A progressão é acelerada e a aceleração é enorme!
Voltemos ao primeiro exemplo do xadrez. Em 1997, munido de consultas a todo o tipo de bases de dados e avaliando cerca de cem milhões de posições por segundo, o Deep Blue venceu pela primeira vez um campeão mundial num match (Deep Blue 3,5 ‒ Kasparov 2,5). Depois de perder o match, Kasparov queixou se, sugerindo que a máquina foi ajudada por humanos uma vez que alguns lances lhe pareciam "humanos demais". A verdade é que muitos lances que foram objecto dessas queixas são jogados por diverso software recente, o que leva a crer que a história do Turco não se repetiu.
Mais tarde houve um escândalo no importante match Topalov-Kramnik. Topalov e a sua equipa sugeriram batota por parte do adversário, queixando-se de uma hipotética consulta informática durante as partidas. De facto, mais que o problema do doping, no xadrez actual a principal fraude que se pode cometer é essa. É interessante ver que, ao contrário do que aconteceu com o Turco, a queixa é inversa: o homem assistido pela máquina. São os sinais dos tempos. Hoje em dia, o que parecia magia no tempo do Turco não só parece possível, como é o que as pessoas esperam. A percepção mudou.
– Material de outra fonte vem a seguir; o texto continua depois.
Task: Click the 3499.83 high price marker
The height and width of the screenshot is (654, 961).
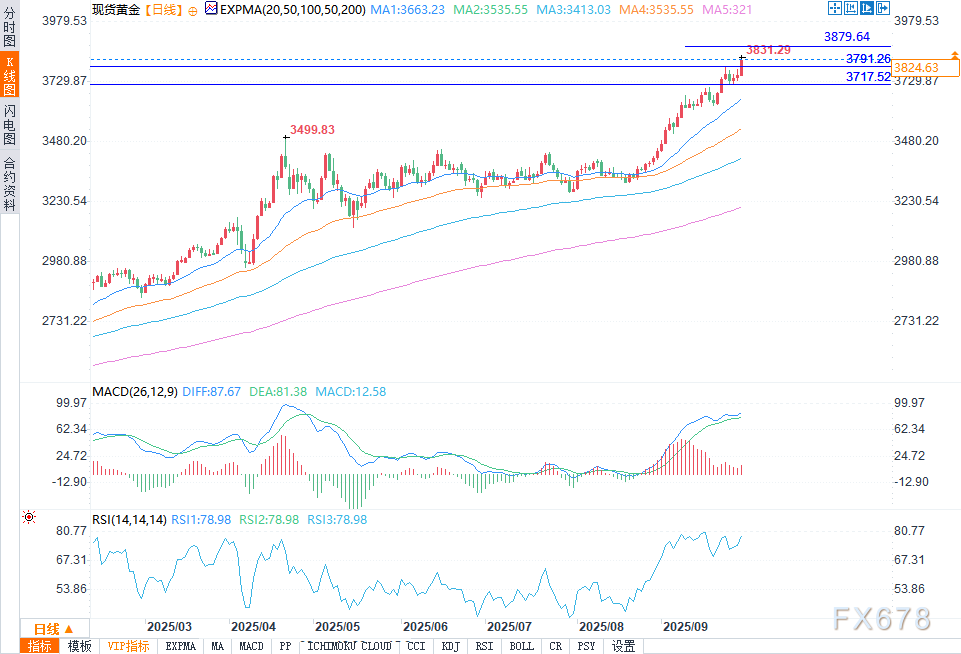Action: (x=312, y=130)
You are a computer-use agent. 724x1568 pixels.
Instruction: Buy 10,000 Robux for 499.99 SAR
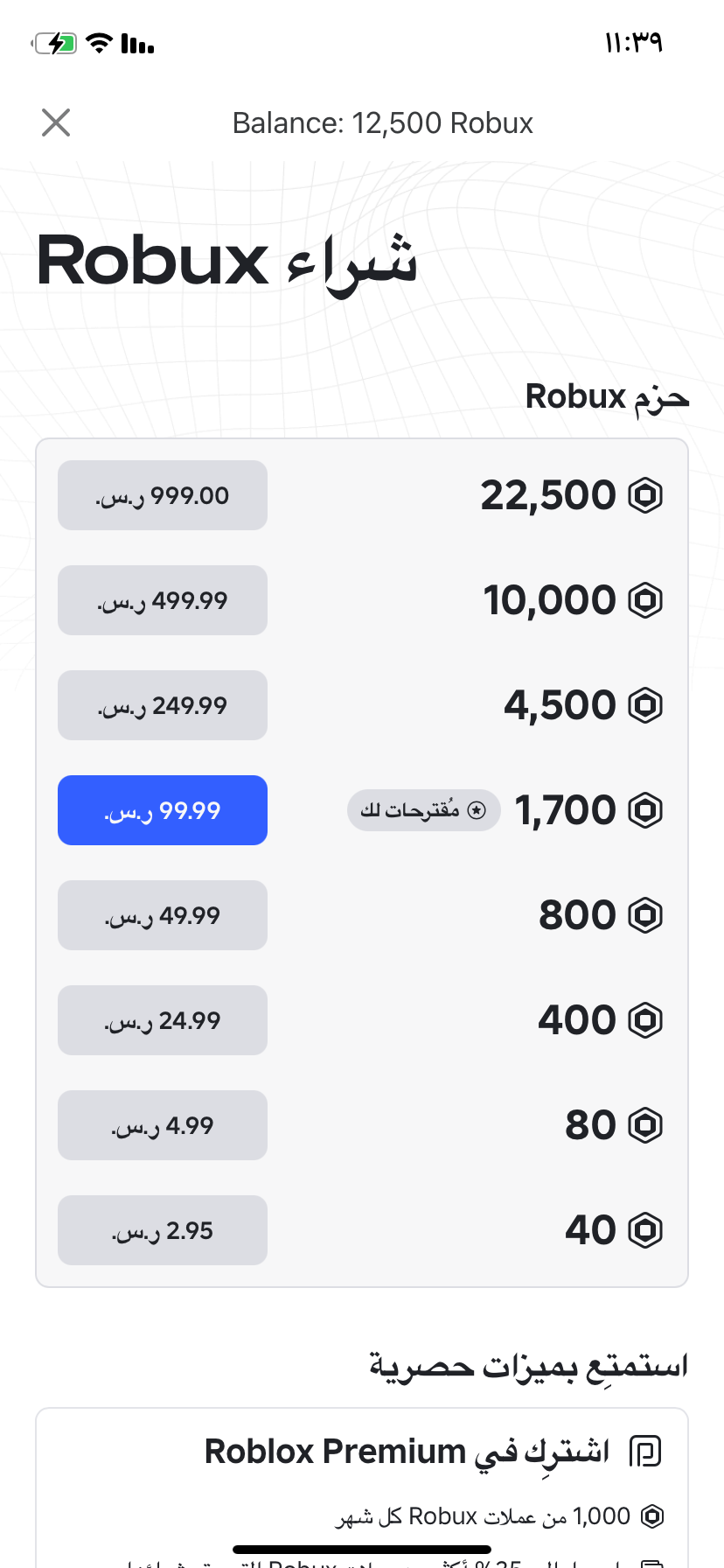click(163, 600)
Actualmente os computadores sabem a verdade sobre posições de xadrez com um número de peças até sete. Sabemos o estilo de todos os jogadores de competição através de enormes bases de dados. Simples software ganha a campeões do mundo e é capaz de avaliar beleza de problemas de xadrez. Com os nossos GPS sabemos ao milímetro onde estamos. Com iPad e telemóveis estamos sempre contactáveis. Somos capazes de detectar deslocamentos de metros em estrelas distantes e, com isso, descobrir planetas semelhantes ao nosso planeta azul. Por falar em azul, toda esta tecnologia pode, em alguns casos, ser nociva ao bom ambiente do lugar em que vivemos.
Há lados perversos. Há adolescentes que nunca conseguirão ser incógnitos (toda a sua vida está no Facebook, mesmo que um dia se arrependam). Dependemos da internet e dos multi-bancos. Se as máquinas nos falharem teremos, quase todos, muitos problemas para resolver. Há coisas que os computadores fazem, mas ninguém sabe como fazem. Há muito desemprego que é causado directamente pelo avanço tecnológico. Há mais computadores a navegar na internet do que seres humanos. Um telemóvel dos nossos, no que diz respeito a tratamento de dados, pode ter uma capacidade maior do que a tecnologia usada para ir pela primeira vez à Lua. Normalmente, os nossos sistemas de ensino são antiquados, uma vez que, de forma natural, foram pensados pelas gerações anteriores.
A tecnologia pode ser muito boa, mas também pode ser má. Mas uma coisa é certa, é incontornável. Algum pensamento crítico sobre esta velocidade de progresso geracionalmente acelerada é bem-vindo.